Мы еще целый час перебирали все возможные заменители валерьянки, но так и не сошлись во мнении. И тут двери ресторана треснули и ввалились внутрь, пропуская внутрь ликующую сине-зеленую толпу фанатов. Из нее тут же вынырнула Аллиса.
– Ну что? – поинтересовался я. – Победа?
– Полная! – воскликнула она. – Наши вышибли им все фиксы!
В подтверждение ее слов в зал ворвалась группа СЛОНа (Специального Лунного Отряда Наказаний), окружила фанатов и принялась лупить их шоковыми дубинками. Постепенно нарушители и служители закона переместились из ресторана на улицу. На поле боя остались сине-зеленые шарфы, несколько фикс и полурастоптанный механик Голубой.
– Наши продули, – сообщила Аллиса, как ни в чем ни бывало, чем-то гремя в карманах. – Три-один в пользу Фиксов. Ну, им же хуже. Столько золота у меня еще никогда не было!

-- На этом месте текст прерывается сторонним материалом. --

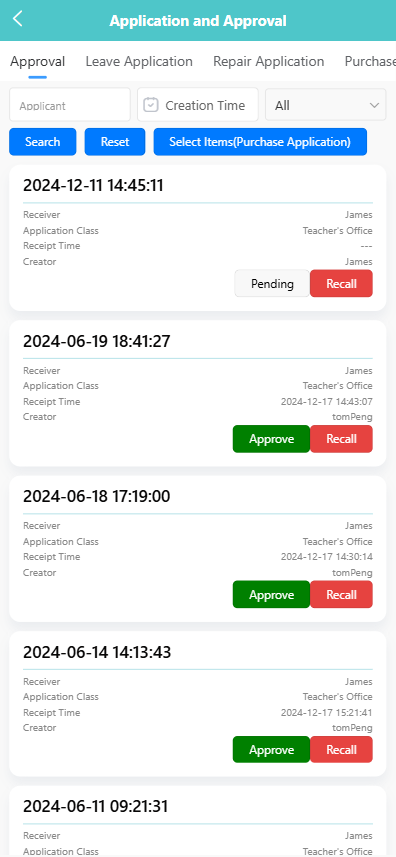The image size is (396, 857).
Task: Click the Applicant input field
Action: 70,104
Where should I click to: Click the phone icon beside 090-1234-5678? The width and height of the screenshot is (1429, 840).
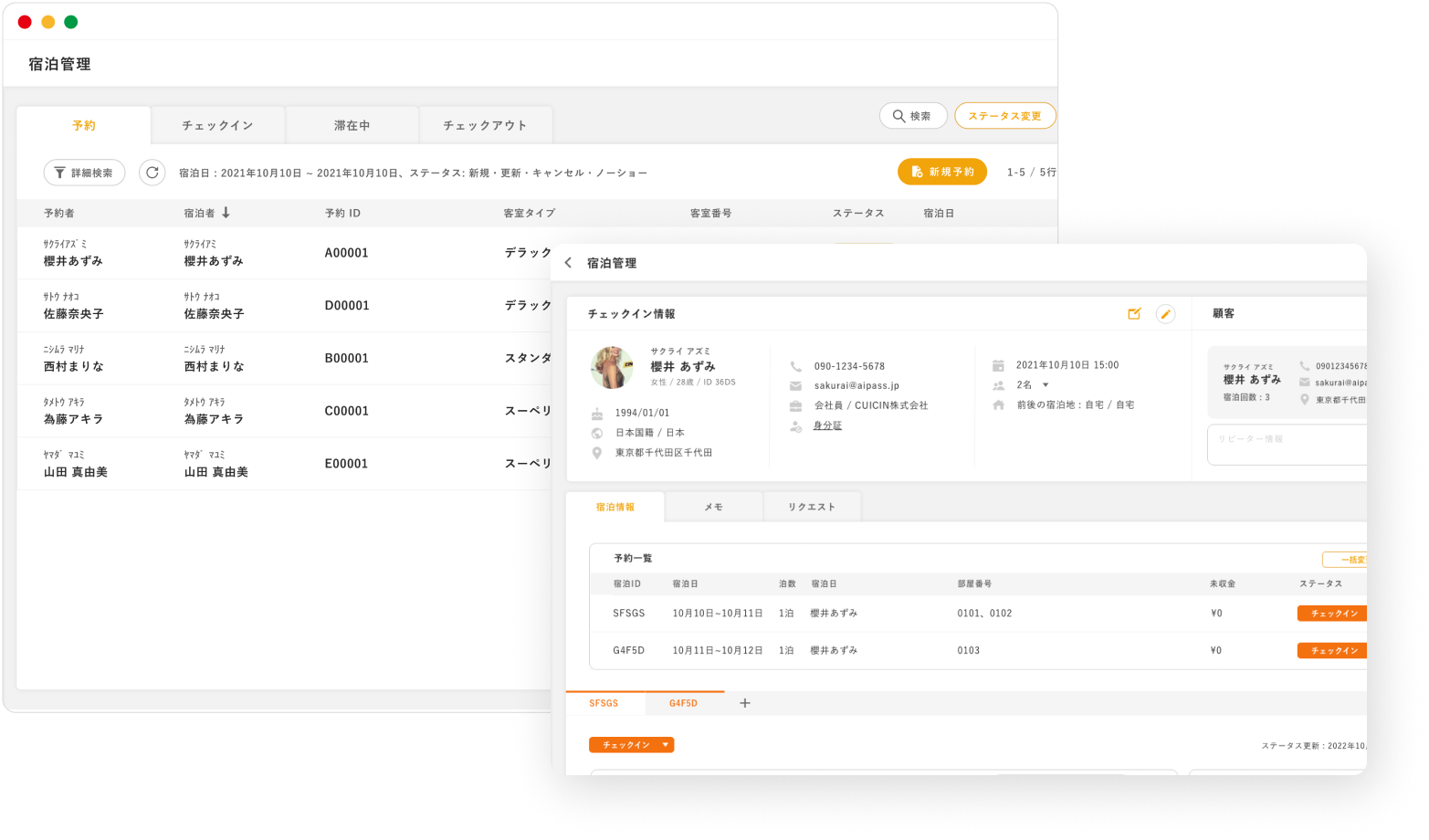click(x=795, y=364)

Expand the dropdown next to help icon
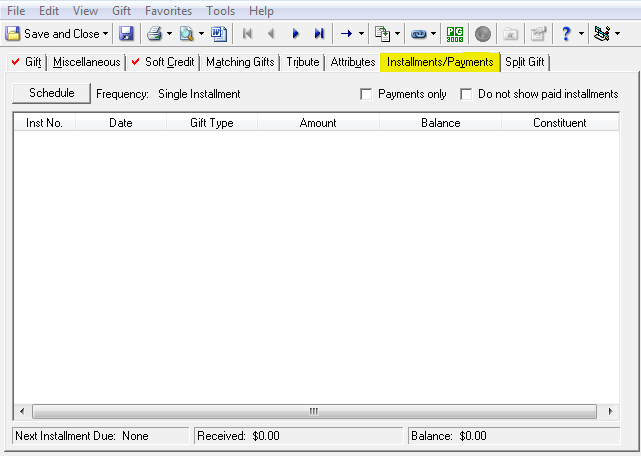click(x=581, y=34)
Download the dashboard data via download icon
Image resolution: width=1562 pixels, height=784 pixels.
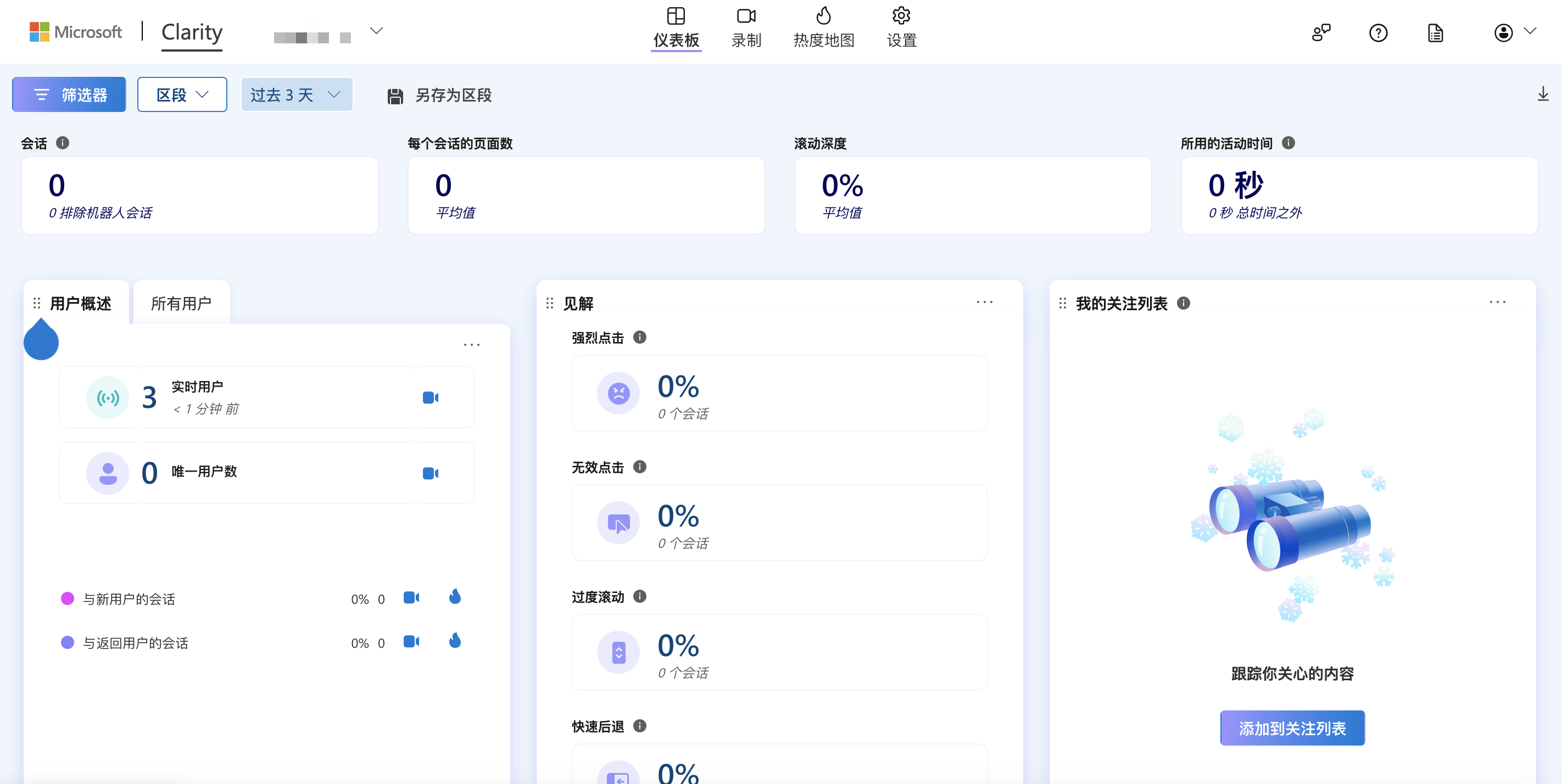click(x=1544, y=94)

Почти, – поправилась она.
Я тоже вспомнил о сгоревших школах и нахмурился.
– Ты вредный человек, Аллиса, – сказал я, просто чтобы хоть что-то сказать.
– Что? – взревел Крокозябра. – Профессор, немедленно извинись! Я не потерплю насилия над беззащитным существом!
– И не подумаю, – отозвался я. – Это мое существо. И не такое беззащитное, как тебе кажется.
– Ты бесчувственный! – разошелся мой нетрезвый друг. – Ты злой! Твоя дочь – моя дочь! Я воспитаю ее по своему образу и подобию!
Представив Аллису в облике барбароски, меня передернуло. Крокозябра же уже ухватил дочку двумя щупальцами и воздел ее над головой.
– Аллиса, не вырывайся! – закричал я, видя, что дочь уже собралась впиться зубами в одно из щупалец. – У него передоз!
И тут раздался грохот. Это механик Голубой пришел в себя и увидел, что Аллиса хочет откусить щупальце громадной твари, которая, в свою очередь, собирается растоптать популярного профессора космобиологии.
Пролетев через весь зал, Голубой схватил стул и шарахнул им в живот Крокозябре. Когда же тот сложился пополам (по счастью, выпустив Аллису целой и невредимой), Голубой подлез под археолога, с уханьем выжал его над головой и обрушил на соседний столик. Столик с криком перестал существовать как предмет мебели, а Крокозябра, разметав щупальца, впал в кому.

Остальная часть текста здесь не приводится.